My excel formula looks like =XPathOnUrl(K22,"//li[contains(@class,'guestRoomListItem')][1]","data-roomtypecode")

FYI- the weird thing is that the Xpath request is asking for number 2, but its pulling number 10:

=XPathOnUrl(K22,"//li[contains(@class,'guestRoomListItem')][2]","data-roomtypecode") = but I am getting ZZZD ("10")


I can share the excel file at your request

  1. XPathOnUrl($H$26,"//li[contains(@class,'guestRoomListItem')][3]","data-roomtypecode")
  2. http://www.marriott.com/hotels/hotel-rooms/nycmq-new-york-marriott-marquis/

Did you ever get an answer to this? I've been seeing issues where seotools wasn't pulling the xpath element (even when other tools with the same xpath do).

Continuing the discussion from Xpath On Url will not pull elements:

I get the code troublefree with:

=Dump(XPathOnUrl("http://www.marriott.com/hotels/hotel-rooms/nycmq-new-york-marriott-marquis/";"//*[@id=""guest-rooms-list""]/li[2]";"data-roomtypecode";;"text"))

I'm pretty sure, the problem is placed in the kind of XPath - the simpler Xpath, the higher success chances.

That works. Is there a reason that an xpath would work for a number of other tools but seotools can't? Is it a parsing thing?
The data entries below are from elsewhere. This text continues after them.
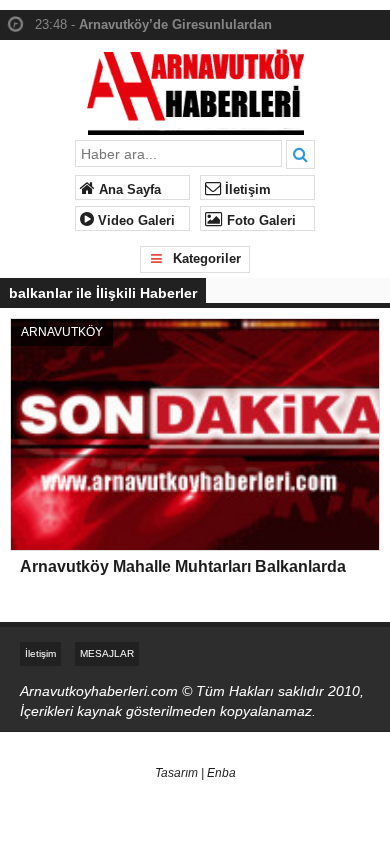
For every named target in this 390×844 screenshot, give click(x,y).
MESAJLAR (107, 653)
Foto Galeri (259, 221)
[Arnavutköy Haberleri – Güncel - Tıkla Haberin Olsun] (195, 87)
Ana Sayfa (128, 190)
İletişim (246, 190)
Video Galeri (134, 221)
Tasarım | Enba (195, 773)
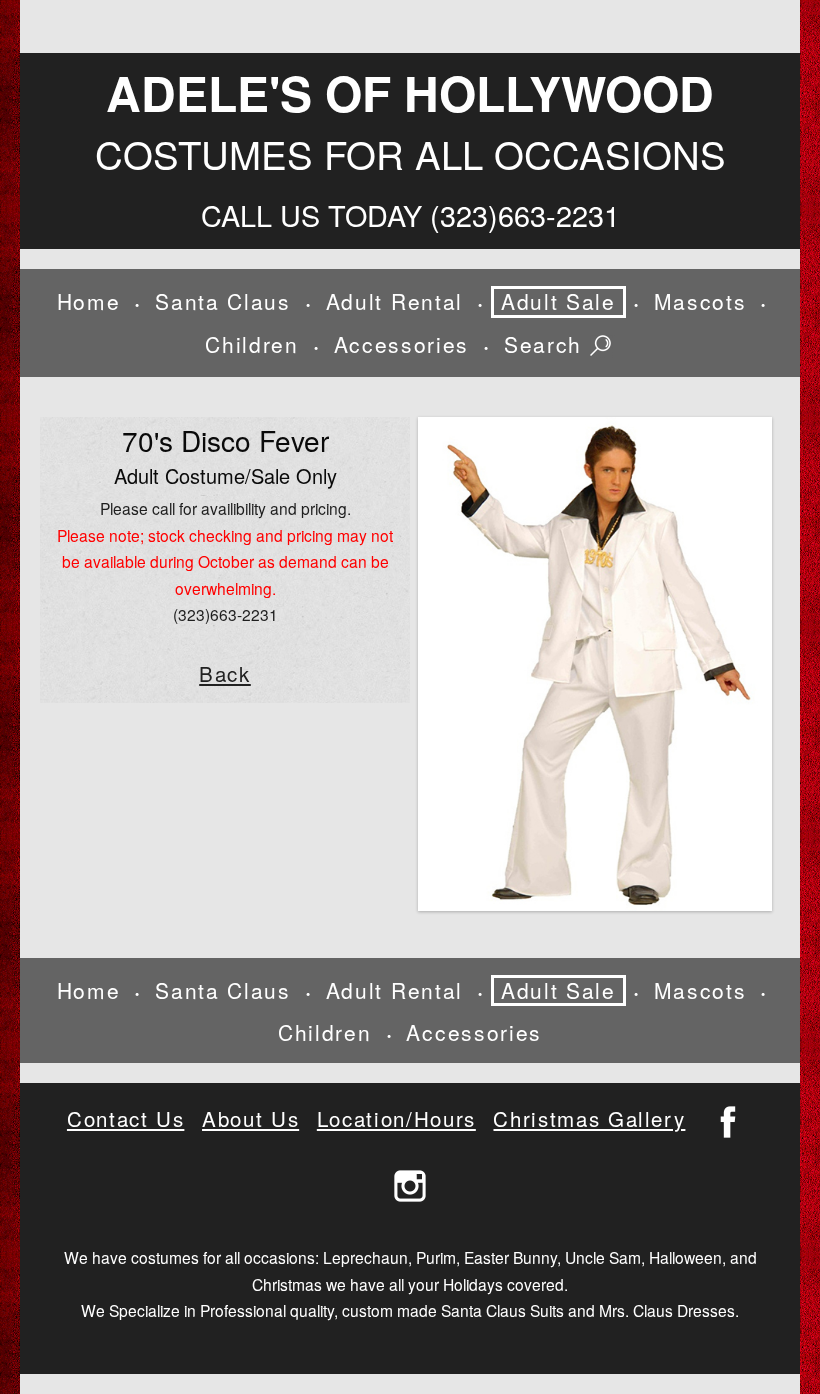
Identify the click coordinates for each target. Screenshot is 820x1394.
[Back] (595, 664)
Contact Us (125, 1118)
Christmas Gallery (589, 1118)
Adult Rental (394, 301)
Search (547, 345)
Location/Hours (396, 1118)
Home (89, 301)
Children (251, 344)
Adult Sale (558, 301)
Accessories (401, 344)
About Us (250, 1118)
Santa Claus (222, 301)
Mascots (700, 301)
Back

I've been trying to scrape footer links on websites for some analysis I'm doing and the problem I have is with this page: http://motherandbabymatters.com/

What I care about is the image link at the bottom of the footer. Here's some xpaths I've used that work with other tools, but not SEOtools:

//div[@id='mtx_copyright']/a

/html/body/div[@id='wrapper']/div[@id='wrapper_container']/div[@id='footer_container']/div[@id='footer']/div[@id='mtx_copyright']/a

/html/body//div[@id='mtx_copyright']/a

//div[@id='footer_container']/div[@id='footer']/div[@id='mtx_copyright']/a

None of these seem to work with SEOtools. :unamused:

With the cited site you haven't much tries to scrape;) I was able to scrape the footer once, on the next try - no longer, because the page uses a security heuristics by www.sitelock.com and redirects suspicial user to captcha secured screen like http://easycaptures.com/3961300365

Yeah that's probably because I've been blasting it trying to find an xpath that works.

Still no luck. :frowning:

//div[@id='mtx_copyright']/a[last()]

@chilly_bang - I'm aware of the sitelock, you have to wait between requests; which just makes it more frustrating :expressionless: